• WHAT TO DO:
• a. In the GCC patch thread about caching compute_objsize results, what kind of assignments does compute_objsize aggregate offsets from as it follows the DEF statements of pointer variables?
• b. Write the next part of the GCC patch thread on caching compute_objsize results, starting after its final sentence.

• DOCUMENT SECTION:
+++

Re: [PATCH] cache compute_objsize results in strlen/sprintf (PR 97373)

Jeff Law via Gcc-patches Tue, 01 Dec 2020 15:38:29 -0800

On 12/1/20 2:21 PM, Martin Sebor wrote:
> On 12/1/20 1:57 PM, Martin Sebor wrote:
>> On 11/23/20 2:04 PM, Jeff Law wrote:
>>>
>>>
>>> On 11/4/20 5:58 PM, Martin Sebor via Gcc-patches wrote:
>>>> To determine the target of a pointer expression and the offset into
>>>> it, the increasingly widely used compute_objsize function traverses
>>>> the IL following the DEF statements of pointer variables, aggregating
>>>> offsets from POINTER_PLUS assignments along the way.  It does that
>>>> for many statements that involve pointers, including calls to
>>>> built-in functions and (so far only) accesses to char arrays.  When
>>>> a function has many such statements with pointers to the same objects
>>>> but with different offsets, the traversal ends up visiting the same
>>>> pointer assignments repeatedly and unnecessarily.

+++

• INFORMATION SUPPLIED:
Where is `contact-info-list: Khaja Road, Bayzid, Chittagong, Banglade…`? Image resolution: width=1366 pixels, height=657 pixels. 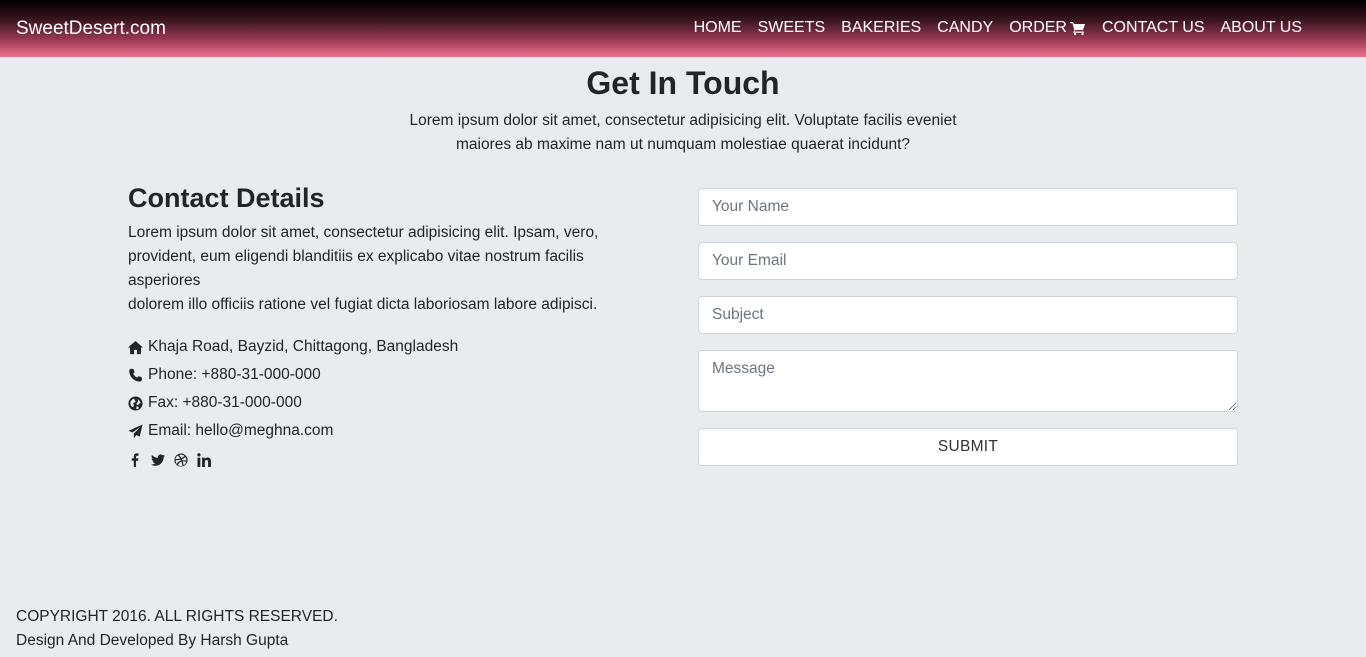
contact-info-list: Khaja Road, Bayzid, Chittagong, Banglade… is located at coordinates (378, 389).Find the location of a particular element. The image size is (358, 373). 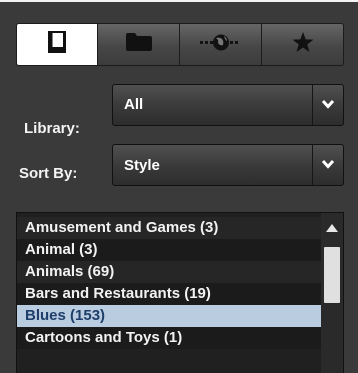

library-label: Library: is located at coordinates (52, 128).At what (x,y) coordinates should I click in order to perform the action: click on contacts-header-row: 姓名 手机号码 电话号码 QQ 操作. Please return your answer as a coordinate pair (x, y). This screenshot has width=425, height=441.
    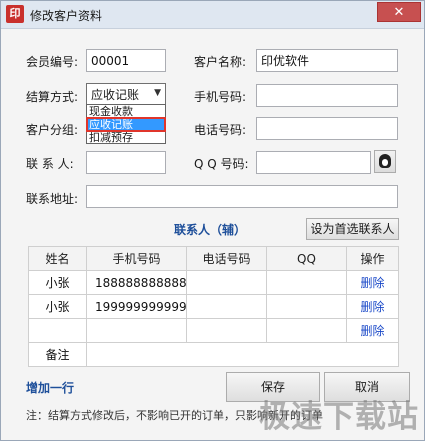
    Looking at the image, I should click on (214, 258).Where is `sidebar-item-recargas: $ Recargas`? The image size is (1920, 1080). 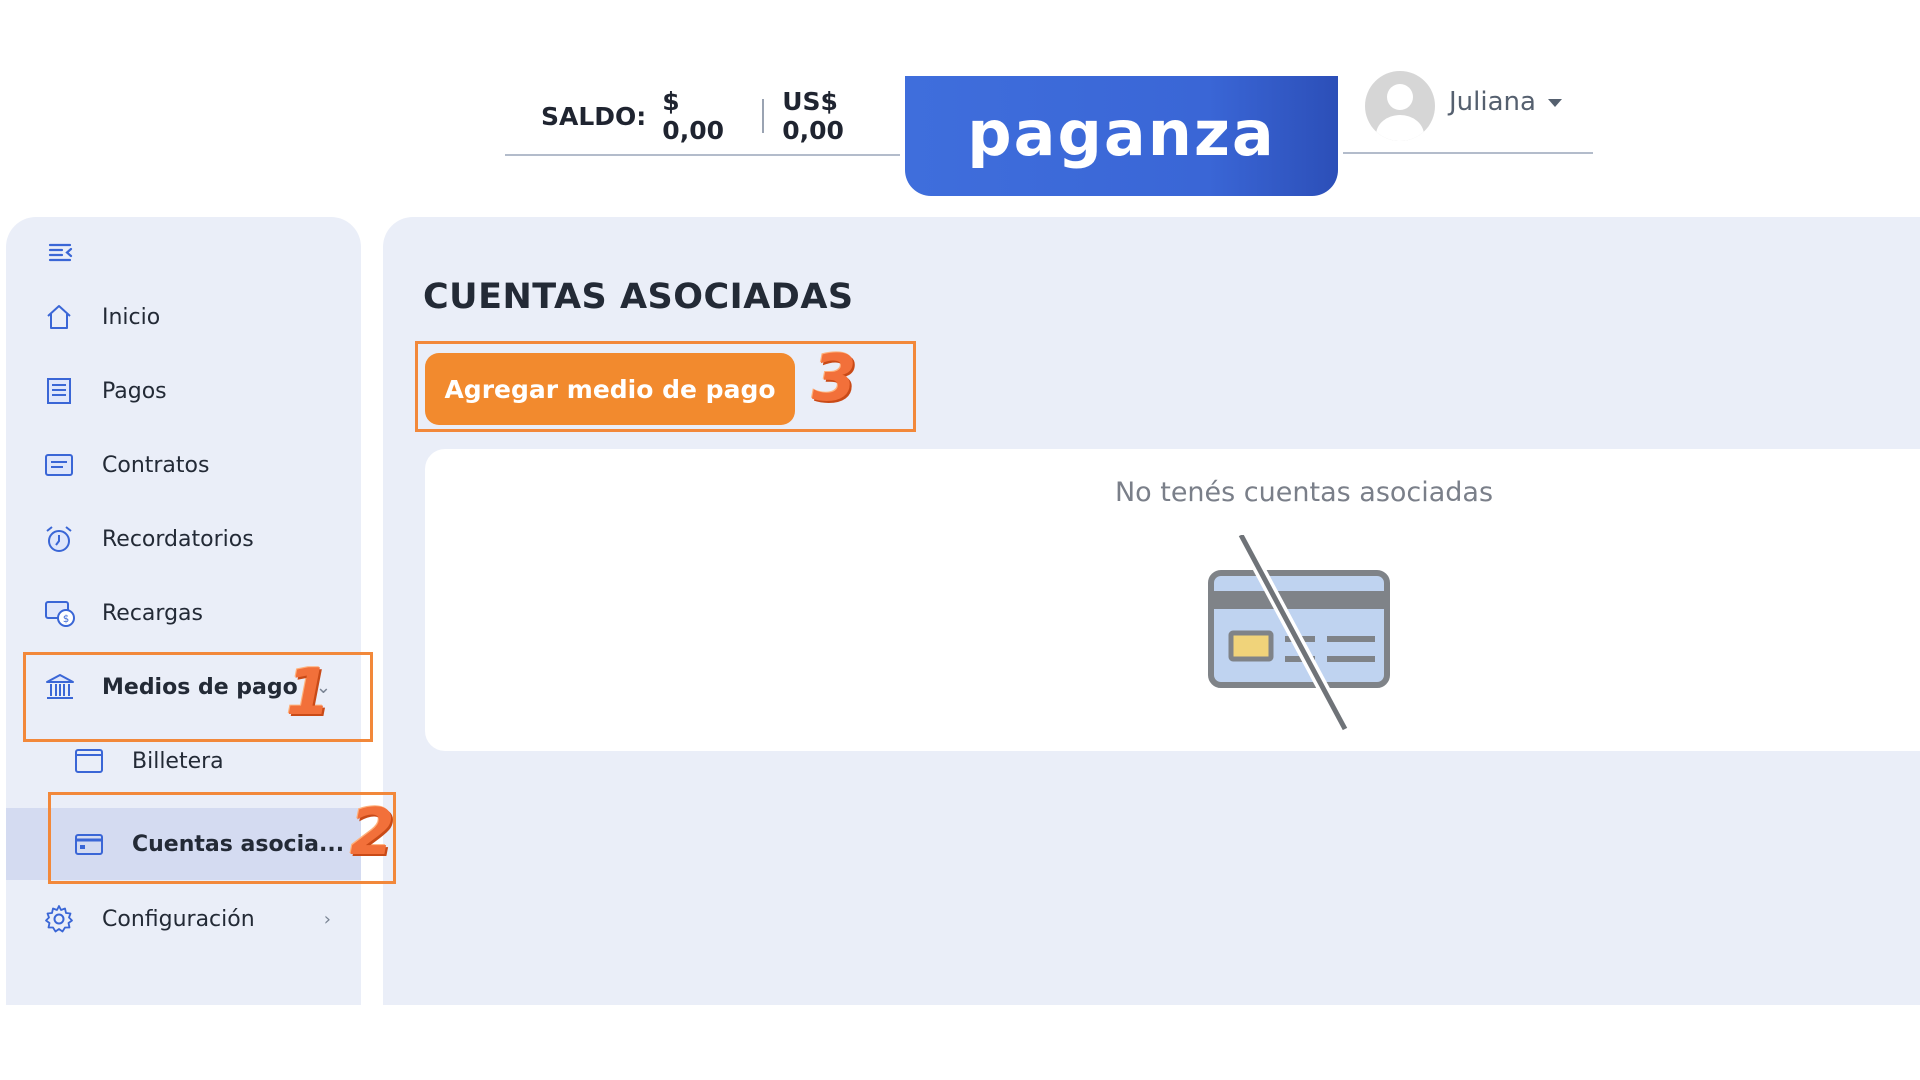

+++

• RESPONSES BY ITEM NUMBER:
• a. POINTER_PLUS assignments.

• b.
>>>>
>>>> To avoid this repeated traversal, the attached patch adds the ability
>>>> to cache results obtained in prior calls to the function.  The cache
>>>> is optional and only used when enabled.
>>>>
>>>> To exercise the cache I have enabled it for the strlen pass (which
>>>> is probably the heaviest compute_objsize user).  That happens to
>>>> resolve PR 97373 which tracks the pass' failure to detect sprintf
>>>> overflowing allocated buffers at a non-constant offset.  I thought
>>>> about making this a separate patch but the sprintf/strlen changes
>>>> are completely mechanical so it didn't seem worth the effort.
>>>>
>>>> In the benchmarking I've done the cache isn't a huge win there but
>>>> it does have a measurable difference in the project I'm wrapping up
>>>> where most pointer assignments need to be examined.  The space used
>>>> for the cache is negligible on average: fewer than 20 entries per
>>>> Glibc function and about 6 for GCC.  The worst case in Glibc is
>>>> 6 thousand entries and 10k in GCC.  Since the entries are sizable
>>>> (216 bytes each) the worst case memory consumption can be reduced
>>>> by adding a level of indirection.  A further savings can be obtained
>>>> by replacing some of the offset_int members of the entries with
>>>> HOST_WIDE_INT.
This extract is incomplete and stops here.